Incorporates changes from a remote repository into the current branch. In its default mode, git pull is shorthand for Git fetch followed by Git merge FETCH_HEAD.

This does not fit our mental model. So far, we said that when we are ready with our work, we bring our changes to the “origin” table. But in reality, we “pull” changes down to us. We found a gap in our model. Coming back to Pro git - What is git? we can now understand what is meant by Nearly Every Operation Is Local. If Git was new to you and you followed along with the steps of this article, I bet you have now a stronger understanding of what “everything is local” means compared to when you first time read about it.

“Real-life” testing

The ultimate test occurs when we apply our knowledge to real-life situations. Whenever Git does not behave as expected, we find out where we need to improve the model.

Polish & refine

As mentioned in the introduction post, building mental models is a four-step process:

  1. Define your model. We all use some kind of model, whether we are aware of it or not.

  2. Test your model. Either by researching or in real-life situations.

  3. Improve your model. Take what you have learned in 2) and improve it. Then test again.

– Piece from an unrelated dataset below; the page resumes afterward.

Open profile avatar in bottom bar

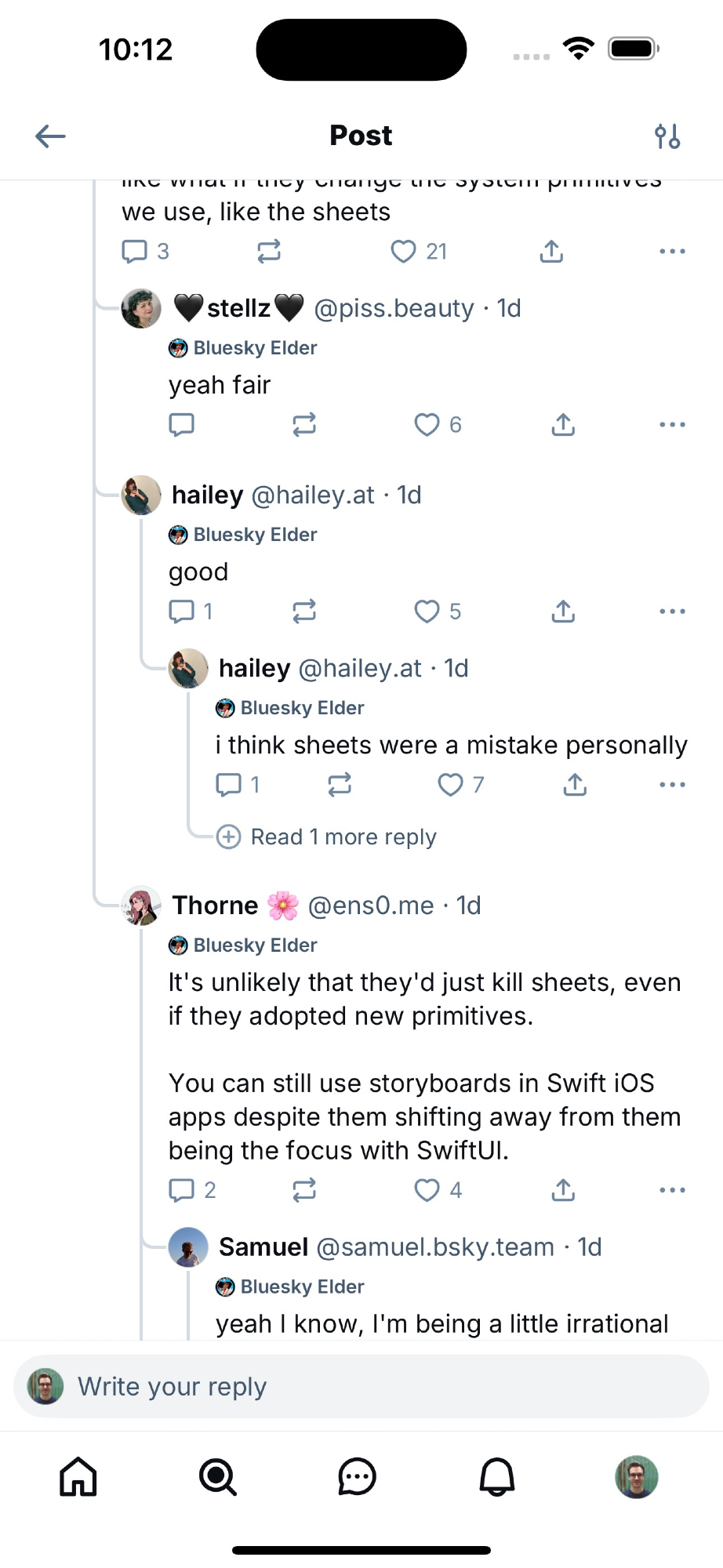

  4. Simplify or go deeper. There will come a moment when steps 2) and 3) won’t bring any further improvements or when the model does not go deep enough because you have advanced in your understanding and tackling bigger challenges. You may be at a point where you can significantly simplify the model or build a new one.

We have not yet exhausted steps 2) and 3), but we can still simplify our model. The table metaphor has gaps and is not that useful (but it helped to develop the model of snapshots).

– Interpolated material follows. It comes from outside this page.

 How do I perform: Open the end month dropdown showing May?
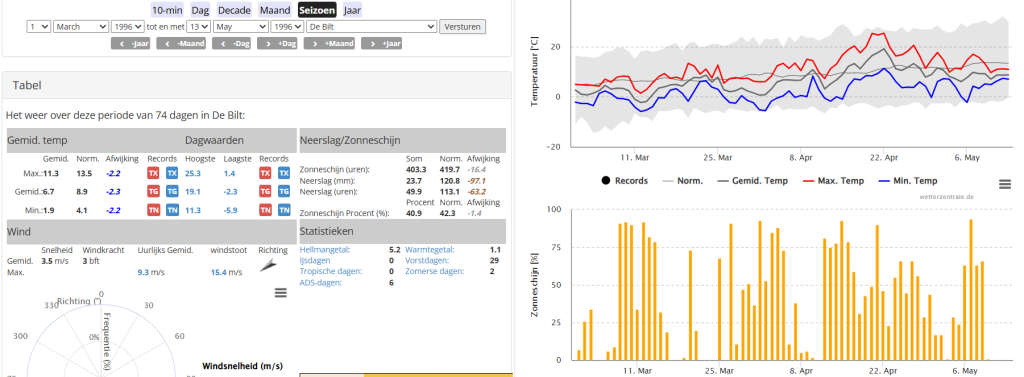click(x=241, y=27)
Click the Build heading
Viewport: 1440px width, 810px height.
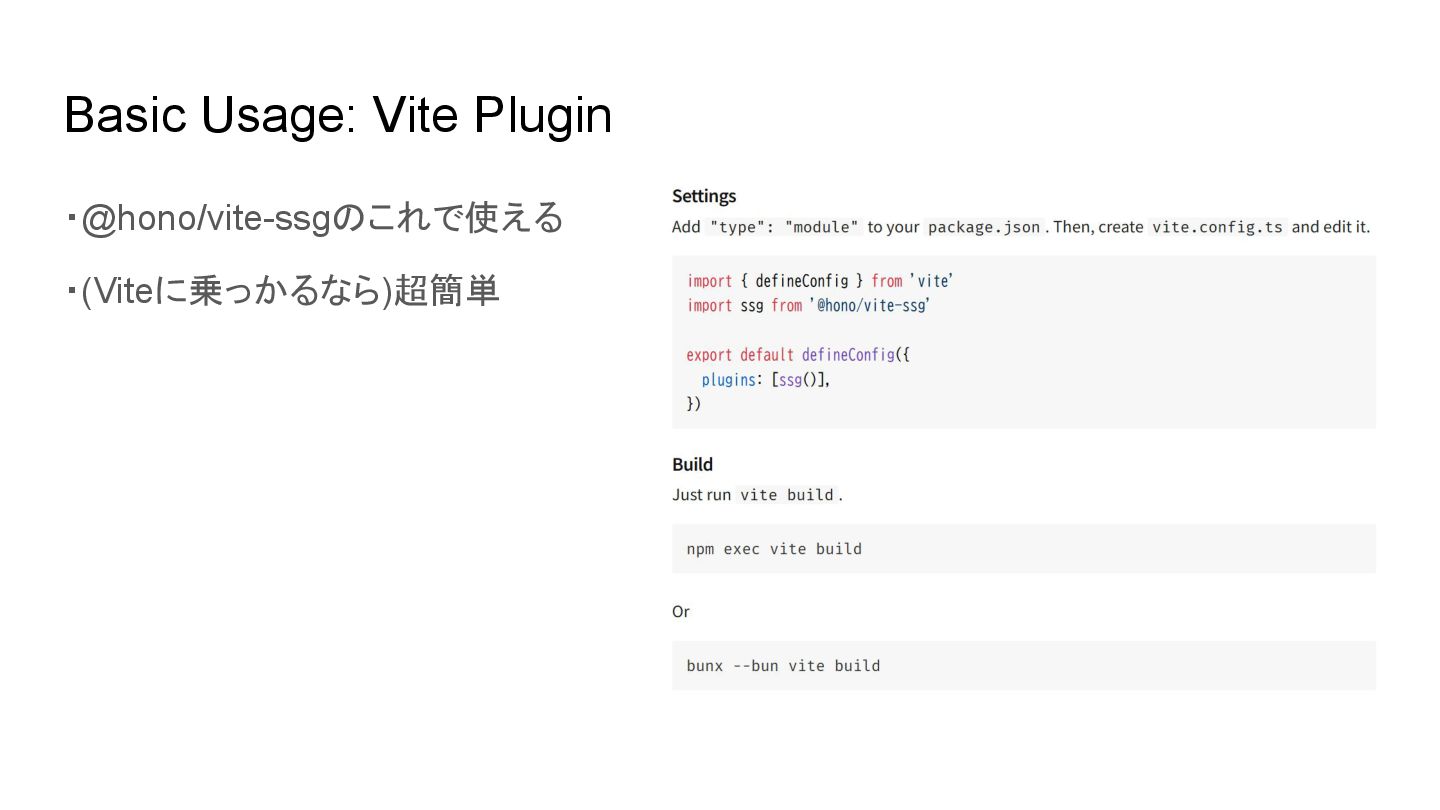click(x=692, y=464)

Instead, the model of snapshots and the three file states together seem to be a good first mental model of Git.

The final Git mental model

Log of hashes & three states

  • Every committed change in Git is stored as a snapshot and referenced by a unique hash. A log of changes is represented by a log of hashes. To compare two branches, all we need to do is compare the hashes to know if they are the same or not.

  • All files go through three possible states.

Summary

While developing an understanding of how Git works, we have gone through the process of constructing mental models. The key takeaways are the following:

Always build your mental model first. Before you start reading a book or tutorial, sit down and visualise how you believe that the thing you are interested in works. That will make your subsequent research a lot more efficient, as you have a base that guides your reading and a place where you can place new information and relate it to existing knowledge. Remember the last time you read a book without any preparation. You may have highlighted sentences and written some notes in the margins - but how much of that information could you actually remember?

Test and refine your model. That step is easy to forget, especially when it comes to improving your mental model. When you hit a plateau in your learning effort, that is the moment where you need to go back to your model and work out where the gaps are.

Just enough information. Good mental models are simple, some even elegant, and they convey just enough information to be useful.

The goal is not 100% correctness. A model is always an approximation and depends on your context and level of understanding. Don’t try to cram everything in it. Instead, figure out what are the most important facts of something. That exercise itself is very valuable to master a skill.

Next

With the model at hand, we can now go and apply it to our daily work.

A good idea might be to look at your .git folder and try to figure out what is going on there. That will give you a deeper understanding of the internals (the relevant chapter in Pro Git is Git Internals Plumbing and Porcelain).

Or even better, don’t do anything and just use Git and wait until you hit a bump. That is the beauty of learning with mental models. There is no fixed path that you have to follow - real-life situations will show you where you need to improve.

I will come back to Git in a follow-up post and apply the model to more advanced situations, showcasing examples of where our model is sufficient and where it is not.